Otros recuerdan más de Pedro su cualidad de poeta. Así, el padre Mariano Molina, que llegó a intimar bastante con él: – «Casaldáliga era un hombre muy sensible y muy espiritual, y él daba cauce a su sensibilidad y a su espiritualidad en la poesía; como catalán, le gustaba leer poesía catalana. Vibraba espiritualmente a través de la poesía. Y eso me atrajo a mí. Vivíamos muy metidos en el estudio, y éramos de gran serenidad y equilibrio aun siendo poetas. Casaldáliga era piadoso con piedad muy honda. Apenas teníamos salidas de actividad apostólica, el estudio, la oración y la formación lo dominaban todo: llenarnos, para después dar… Pedro Casaldáliga ya era entonces como es ahora, dentro del marco y los cauces de entonces».

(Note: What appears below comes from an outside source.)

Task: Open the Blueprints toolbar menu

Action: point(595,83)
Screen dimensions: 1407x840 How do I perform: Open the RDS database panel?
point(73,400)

Los recuerdos de Josep Casas Girabal, otro de los cercanos a Pedro en el Teologado, tienen esta fuerza: -«Pedro Casaldáliga era un hombre contagioso que nos dio vitalmente una consigna, una clave: el optimismo sobrenatural operante. El ya era un rebelde contra ciertos aspectos del ‘orden establecido’. Era muy dócil y muy fiel, pero tenía impulso carismático y participó en algunas iniciativas para ideas innovadoras a espaldas del formador. Hubo un movimiento algo clandestino en el Teologado; Sebastián, yo, Arenas, los Blanco, Casaldáliga… y el elemento catalítico era Pedro. Teníamos una revista, y nos pasábamos la noche en vela para hacerla, no sé si con permiso o sin permiso; Casaldáliga ponía el alma y la carne, el trabajo de mecanografiarla; yo escribía artículos sobre la eucaristía, Pedro me los pasaba a máquina y estaba fascinado. Es un hombre sin envidia ni celos. Un hombre que es como el fermento, que a mí me estimulaba muchísimo. Él era poeta. Yo hacía poesía, él hacía poesía y era el poeta. Muy sincero. Idealista, siempre ha sido; a veces caerá en cierta ingenuidad. Y me da la impresión de que Pedro sigue siendo lo que era. Él es una llama que se parece a la zarza inconsumible.»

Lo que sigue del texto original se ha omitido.